Expresso Actual de 13-12-2003
Da vida e da morte
Formas de inquietação e transcendência
Galeria Graça Brandão, Porto
À esquerda, um alinhamento de esculturas de parede, formas alongadas e em queda, transparentes na sua estrutura quase tubular, terminando numa espécie de concha recortada por uma absoluta simetria. Diversas na sua configuração física, todas elas parecem decorrer de um mesmo modelo ideal, para o qual não se encontrará um referente identificável, furtando-se à interpretação mas colocando como decisiva a questão do seu sentido.
A par do objecto, negro e de ferro, tornado instável pela presença das suas variações sequenciais, único e diverso, como se nenhuma das suas aparições se pudesse reconhecer como definitiva ou perfeita (como uma coisificação incompleta), existe a sua sombra projectada na parede. Lembram arcos e pináculos de arquitecturas de um gótico flamejante, mas a respectiva elegância elevada aos céus inverte-se agora numa descida aos abismos.
Objecto e sombra prolongam-se ainda num nome, o título da série e de cada peça, «Devastação», terceira presença com que o espectador se confronta: mais do que uma identificação ou chave de leitura, incerta pista sem tradução figurativa, é um outro elemento constitutivo, ainda mais imaterial que a sombra, da relação que estabelecemos com a obra oferecida ao olhar.
Um outro alinhamento paralelo de quatro esculturas suspensas do tecto, de formas mais volumetricamente densas, tem uma presença algo mais inquietante. Obstáculos no espaço, objectos pendentes, terminados com a aparência de um casulo entreaberto, uma semente ou flor que se rasga, ou carapaça de animal mutante (uma configuração presente em muitas obras anteriores de Chafes), são como que o contrário de monumentos, ou o negativo (embora maciço) de marcos totémicos - parecem manifestar uma queda ou uma perda, mas também e ainda uma hipótese de redenção, e parecem afirmar uma actual impossibilidade de celebrar, sem abdicarem de uma necessidade de transcendência. Os títulos referem qualificações humanas e dimensões éticas que podem ter ou não um sentido religioso (Pudor que Parece Arrogância, Nudez que Parece Pobreza, Pureza que Parece Obsessão, Riqueza que Parece Insolência), mas eles não descrevem nem aquelas se deixam reconhecer ilustradas na aparência individualizada das peças - associam formas instáveis e indefiníveis a conteúdos de pensamento por sua vez inesgotáveis.
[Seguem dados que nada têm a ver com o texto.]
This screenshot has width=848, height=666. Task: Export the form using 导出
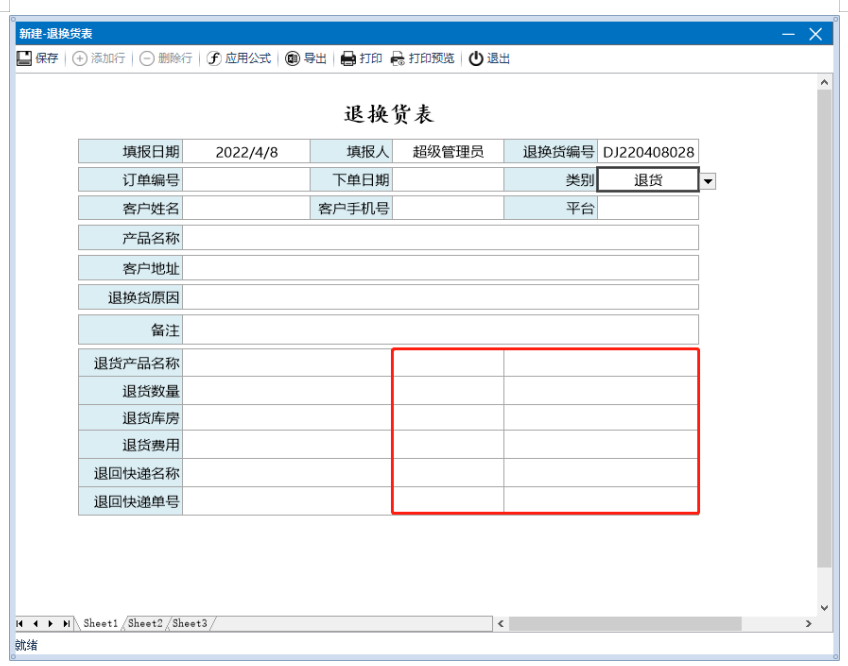(293, 59)
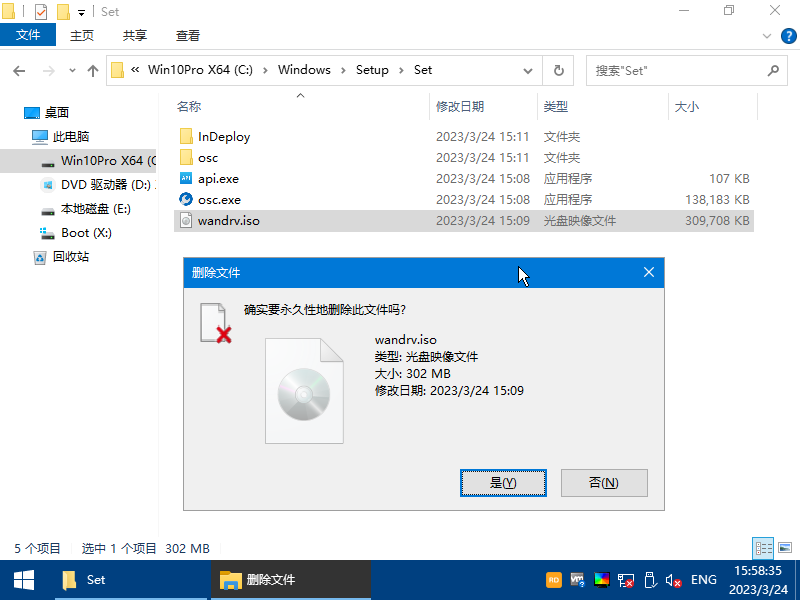Open the address bar history dropdown
800x600 pixels.
(x=527, y=71)
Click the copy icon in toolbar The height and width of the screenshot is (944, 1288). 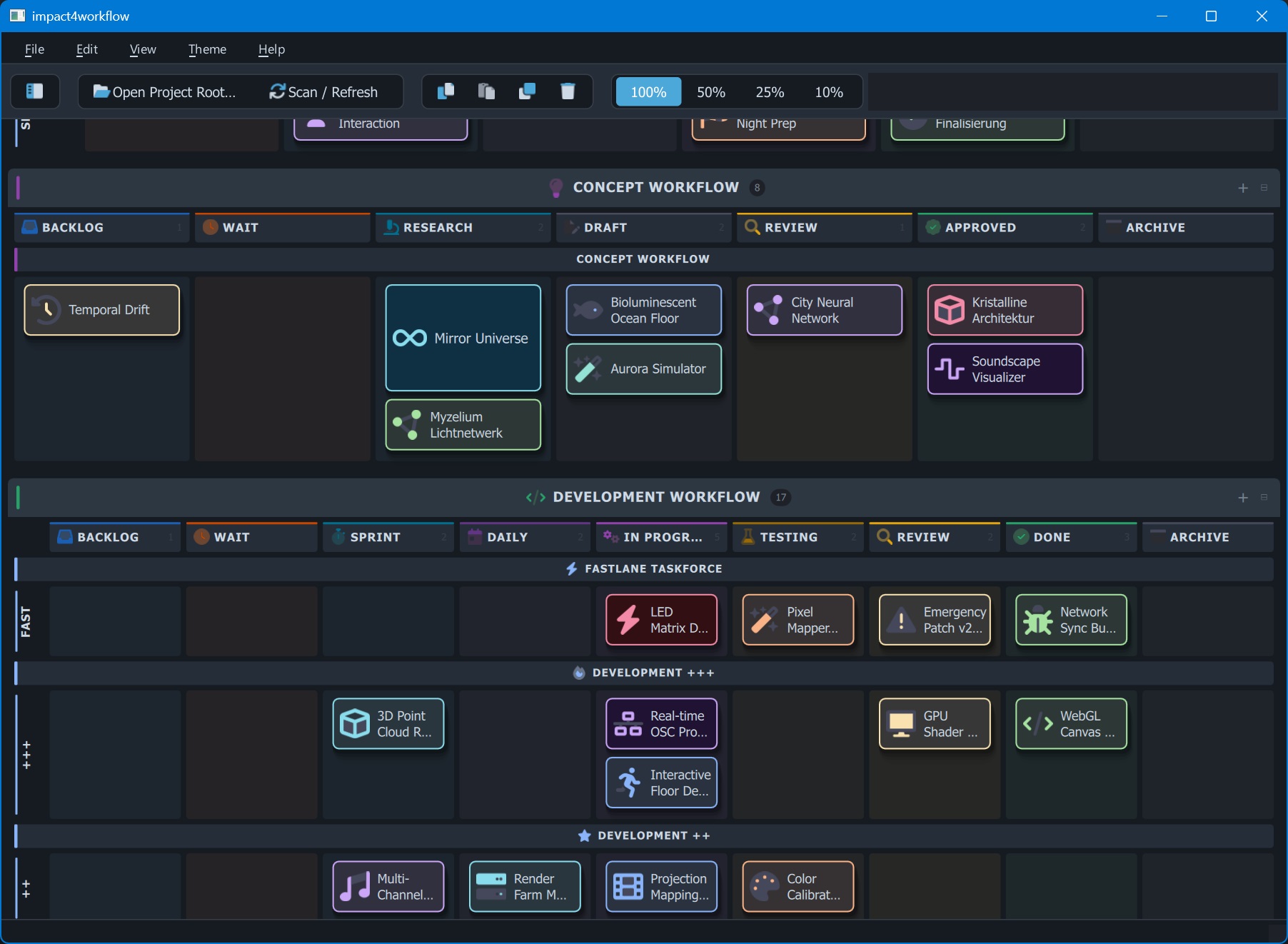coord(446,91)
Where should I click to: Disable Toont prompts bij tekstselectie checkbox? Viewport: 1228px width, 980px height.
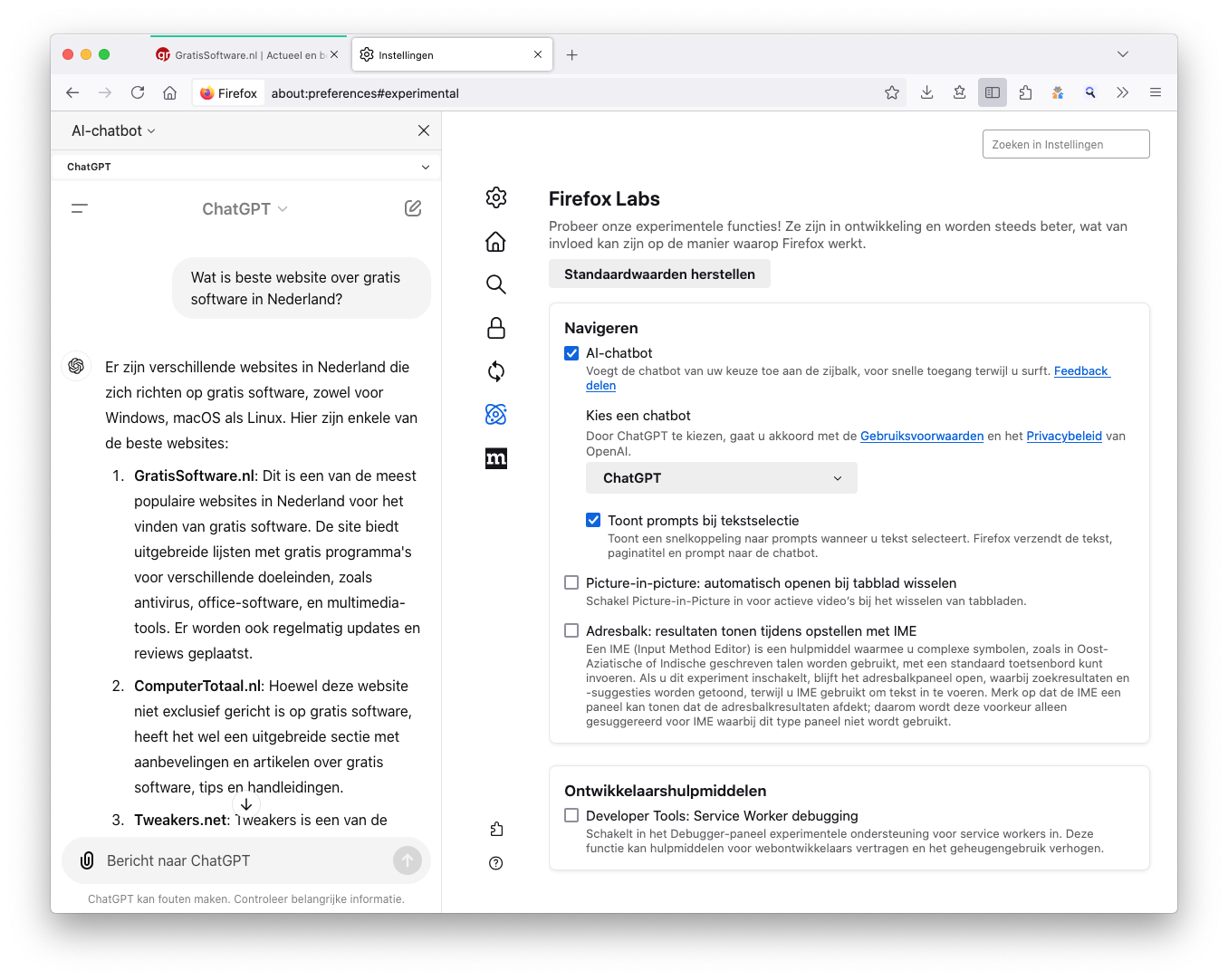[593, 520]
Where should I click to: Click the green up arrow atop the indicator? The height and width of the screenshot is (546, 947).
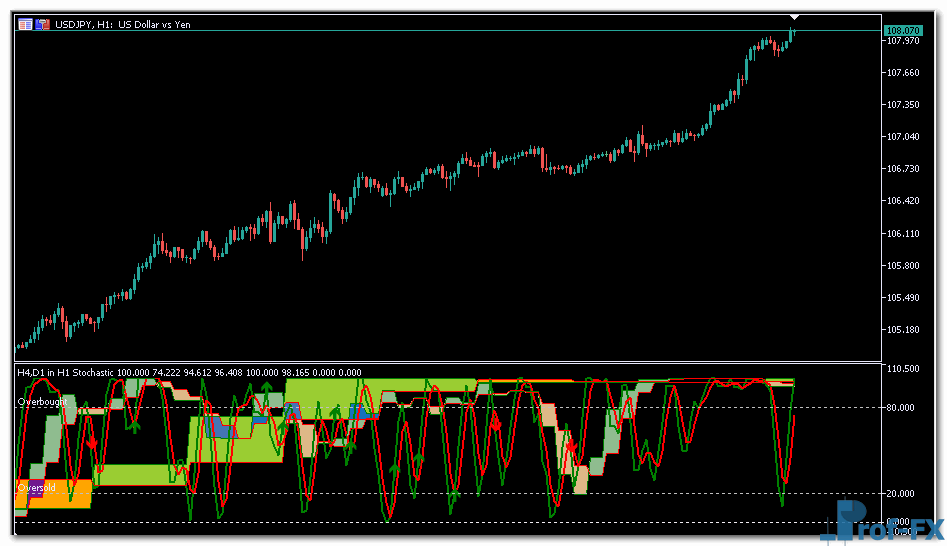pyautogui.click(x=266, y=385)
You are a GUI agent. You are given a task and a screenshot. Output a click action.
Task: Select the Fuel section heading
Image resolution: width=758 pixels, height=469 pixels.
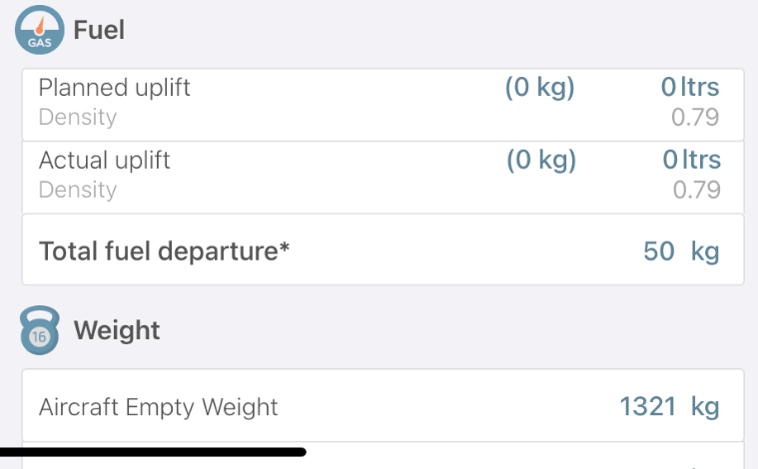coord(99,30)
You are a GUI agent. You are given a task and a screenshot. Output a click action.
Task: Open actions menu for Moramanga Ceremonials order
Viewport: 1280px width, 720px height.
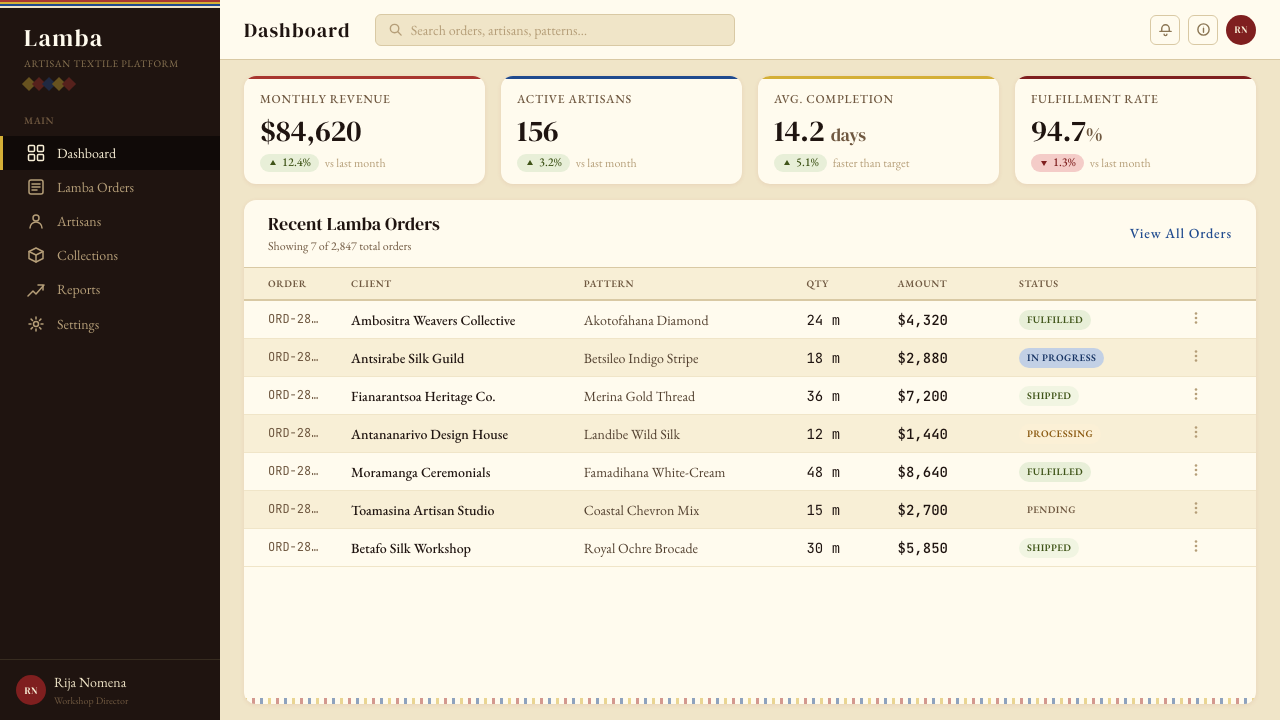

As esculturas de Rui Chafes têm uma presença enigmática enquanto objectos que não se deixam definir ou nomear, e convocam uma relação reflexiva, espiritual e ética, que não pode ser vista como a expressão de uma subjectividade pessoal: «Acredito que a arte trata sempre da possibilidade de despertar no homem o pressentimento de um outro mundo», diz o artista.
O seu trabalho recente, reunido no livro Um Sopro, foi marcado por dois decisivos capítulos ou conjuntos de obras: o sol negro ou a bola de ferro com as suas fitas metálicas, que o escultor apontou como uma suma de longos anos de trabalho, e a extensa série «Lições de Trevas», aproximação extrema à figura humana (vultos monásticos) através de uma ascética ausência corporal. As peças actuais podem ver-se como a reconsideração de formas e ideias anteriores, mantendo Chafes uma produção que constantemente reexamina e desenvolve propostas que já balizaram o seu caminho, não sendo o novo um objectivo em si mesmo. Há, contudo, pistas que se abrem e diferentes direcções que se adicionam.
Agora, o recorte das formas pendentes na série «Devastação», onde a
ideia ou consciência da morte está fortemente presente, acentua uma
frequente disposição para que a linha desenhada sugira ou lembre
imagens orgânicas, de flores, embriões ou órgãos sexuais humanos, mais
como uma escrita simbólica da natureza e da vida do que como
representação. Em muitas das peças, são formas femininas nitidamente
recortadas, meios corpos inferiores, do ventre e do sexo aos pés, que
se reconhecem num desenho de grande elegância, primeiro invisíveis e
depois absorventes do olhar, num jogo óptico de verdade e ilusão em que
a interpretação novamente se suspende, mas que transporta uma evidente
erotização das formas. Esta aproximação à figura humana, ao mesmo tempo
explícita e secreta, lembra a presença fotográfica das esculturas de
Tilman Riemenschneider naquele livro (outra vez o gótico tardio, como
referência decisiva na obra de Chafes) e deixa em aberto novas e
intrigantes possibilidades de trabalho.